Scanning Error Discovery!

I mentioned earlier that the scanned version of Aladore 1914 had 418 pages while the 1915 edition had 416 pages.  There wasn’t any obvious differences between the front and back matter, so it meant somewhere in there the 1915 scan was missing two pages… scary!

To try to discover the difference, it would be easiest to have the two PDF’s side-by-side or overlaid to visually compare.  A side-by-side view is a feature of many paid full version PDF tools, such as Adobe Acrobat or Nitro Pro.  This still requires turning pages on each PDF separately which can get annoying if the problem is a few hundred pages in!  I am not aware of any free PDF reader that has this view.  A paid option (with a free trial) that specializes in this task is DiffPDF.  However, as usual, I want to steer towards as open as possible instead.

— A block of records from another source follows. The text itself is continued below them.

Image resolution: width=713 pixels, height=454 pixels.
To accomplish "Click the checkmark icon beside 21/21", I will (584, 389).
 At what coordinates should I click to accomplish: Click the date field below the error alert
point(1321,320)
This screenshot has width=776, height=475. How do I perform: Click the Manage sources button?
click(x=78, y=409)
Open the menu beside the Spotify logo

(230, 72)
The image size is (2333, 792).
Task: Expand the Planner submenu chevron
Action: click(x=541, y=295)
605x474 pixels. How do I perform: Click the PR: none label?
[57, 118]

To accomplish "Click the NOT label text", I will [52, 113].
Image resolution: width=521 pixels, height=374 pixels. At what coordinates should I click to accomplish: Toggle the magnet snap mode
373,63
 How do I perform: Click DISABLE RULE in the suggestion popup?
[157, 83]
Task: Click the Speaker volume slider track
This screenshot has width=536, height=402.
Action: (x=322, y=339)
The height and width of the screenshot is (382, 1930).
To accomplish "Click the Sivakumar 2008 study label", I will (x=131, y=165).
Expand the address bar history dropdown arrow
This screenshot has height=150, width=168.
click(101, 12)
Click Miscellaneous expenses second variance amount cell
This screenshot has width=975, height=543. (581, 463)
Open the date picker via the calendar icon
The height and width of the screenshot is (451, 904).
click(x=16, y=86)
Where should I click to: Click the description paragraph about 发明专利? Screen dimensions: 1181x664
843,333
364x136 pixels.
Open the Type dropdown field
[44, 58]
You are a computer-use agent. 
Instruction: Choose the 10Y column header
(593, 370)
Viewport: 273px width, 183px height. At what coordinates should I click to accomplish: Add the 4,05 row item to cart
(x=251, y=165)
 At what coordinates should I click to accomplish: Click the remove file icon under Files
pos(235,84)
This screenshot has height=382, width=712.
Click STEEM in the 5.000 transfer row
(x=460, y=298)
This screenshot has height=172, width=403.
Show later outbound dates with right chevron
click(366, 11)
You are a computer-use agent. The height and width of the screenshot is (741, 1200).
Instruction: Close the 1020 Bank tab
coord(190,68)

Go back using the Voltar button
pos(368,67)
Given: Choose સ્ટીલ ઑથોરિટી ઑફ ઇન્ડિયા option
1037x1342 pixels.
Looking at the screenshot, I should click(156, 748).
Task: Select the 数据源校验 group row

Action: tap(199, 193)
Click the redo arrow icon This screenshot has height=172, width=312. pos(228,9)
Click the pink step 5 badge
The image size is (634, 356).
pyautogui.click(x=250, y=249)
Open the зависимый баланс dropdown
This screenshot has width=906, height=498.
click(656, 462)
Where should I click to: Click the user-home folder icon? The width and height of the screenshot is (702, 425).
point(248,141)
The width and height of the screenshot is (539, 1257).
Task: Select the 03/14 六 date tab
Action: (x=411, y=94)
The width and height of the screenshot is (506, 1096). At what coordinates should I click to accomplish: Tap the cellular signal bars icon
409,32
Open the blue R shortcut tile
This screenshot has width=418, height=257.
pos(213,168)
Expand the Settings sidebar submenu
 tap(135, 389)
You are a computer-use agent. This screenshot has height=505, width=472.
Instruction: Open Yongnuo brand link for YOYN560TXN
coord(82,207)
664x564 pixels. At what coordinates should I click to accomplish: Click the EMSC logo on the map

An open source alternative is (the quite similarly named) diff-pdf,  It is not very polished, but is pretty neat once you figure it out.  Basically, download the package and unzip.  The program is run from the command line.  To make things simple, I put the two Aladore PDFs I wanted to compare into the diff-pdf directory.  I then ran the command:

[file path]\diff-pdf.exe --view aladore_1914_IA.pdf aladore_1915_IA.pdf

This analyses the listed files and starts up a GUI visualization of the two PDFs overlaid.  It looks like this:

Aladore title page in diff-pdf

Luckily, the discrepancy between the two scanned editions was easy to find–it was immediately obvious in diff-pdf when the editions got out of sync.  It turns out the 1915 scan is missing pages viii and ix, in the table of contents.  This is a typical scanning error: basically the pages probably stuck together, and the operator didn’t notice when turning the page.  Luckily it was in the table of contents and not the text itself.

Nice to have that mystery solved!